芽生えたばかりの戦力: ウクライナに投入されるロシアの無人攻撃機


著:ステイン・ミッツアー と ヨースト・オリーマンズ(編訳:Tarao Goo)

 アメリカや中国、トルコの最新鋭無人戦闘航空機(UCAV)がすでに世界中で多数の国や紛争で投入されているの一方で、ロシアはその開発と生産で著しく遅れをとっています。

 それどころか、戦場の上空を飛び回りながら攻撃任務をこなす「Ka-52」「Mi-28(N)」のような(有人)攻撃ヘリコプターを好む彼らは、UCAVによって念入りに実施される偵察・攻撃任務を軽視し、より攻撃的な捜索・急襲任務を行うドクトリンに忠実に守っているのです。

 しかしながら、現代における新たな紛争が起きるたびにUCAVのメリットがより詳細に示されているように思われていることから、ロシアでもUCAVへの投資を選択することが次第に増えてきています。
 
 ロシアが他国に追いつくための試みには、IAI社の「サーチャー」をライセンス生産したイスラエル起源の「フォルポスト」無人偵察機を武装化が含まれています。その結果として誕生した「フォルポスト-R」は当初からUCAVとして設計されたわけではないものの、ほぼ全てがロシア製で、軽攻撃任務の遂行が可能な無人機となりました。

 同様に、ロシアの「クロンシュタット」社によって生産されている国産の偵察・監視用無人機「クロンシュタット・オリオン」も複数の武装型が開発されており、徐々に運用が始められています。

 また、「スホーイ」の野心的な「オホートニク-B」、「クロンシュタット」社の「ヘリオス」こと「オリオン-2」、 ​「シリウス」「グロム」プロジェクトを含む、より高度なUCAVの開発も進行の途上にあります。

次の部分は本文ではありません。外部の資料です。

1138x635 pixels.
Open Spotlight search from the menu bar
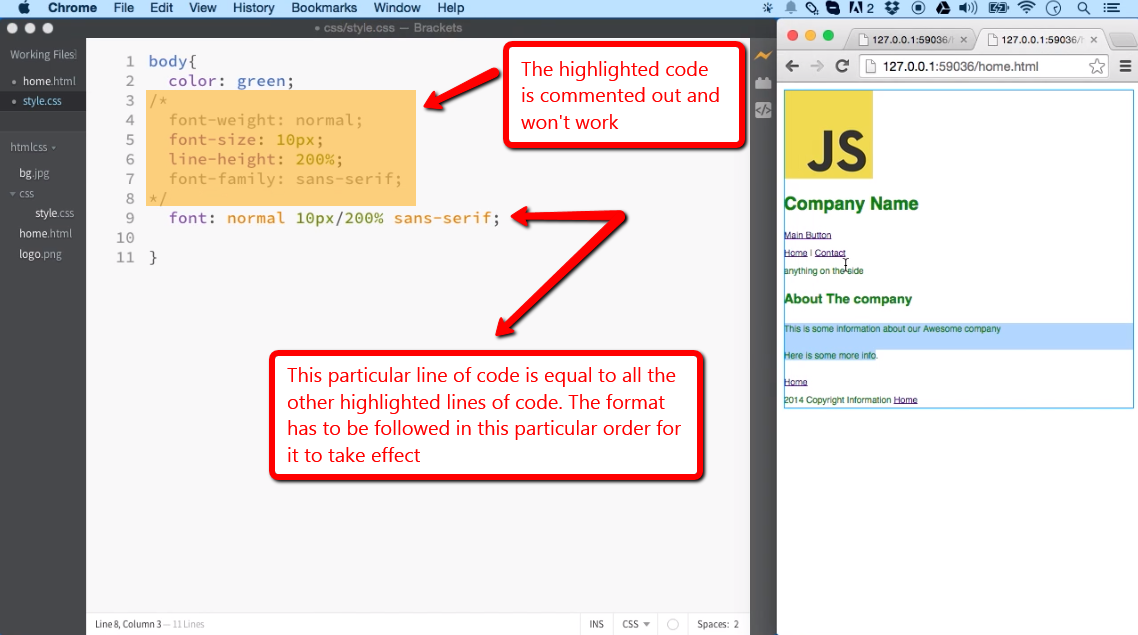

 こうしたシステムの将来性については、慢性的な資金不足と特定の重要技術へのアクセス不足のためにすでにいくつかの疑問が生じていますが、ロシアが経済制裁を受け、西側諸国との全面的な経済戦争になりつつある今、その疑問はさらに高まっていくでしょう。

 このまま国産UAVの開発が進むのかはさておき、ロシアが自国に利益を与えてくれる世界的なドローン革命の流れに乗り遅れたことは確かなことであり、見込みのある輸出顧客の大部分は、すでに中国やアメリカ、トルコ、イスラエルの競争相手によって需要が急速に満たされてしまいました。

 一般的には、新世代のUCAVの開発に伴い、その効果を最大限に発揮させるための新世代の兵装が必要とされます。(武器展示会などで)「オリオン」はさまざまな誘導爆弾や対戦車ミサイル(ATGM)の豊富な兵装と一緒に展示されているものの、その多くはまだ開発段階にあることのに加えて、いくつかの国産化できない重要なコンポーネントが制裁対象に該当する可能性があるため、それらが本当に導入されるか不透明な状況にあります。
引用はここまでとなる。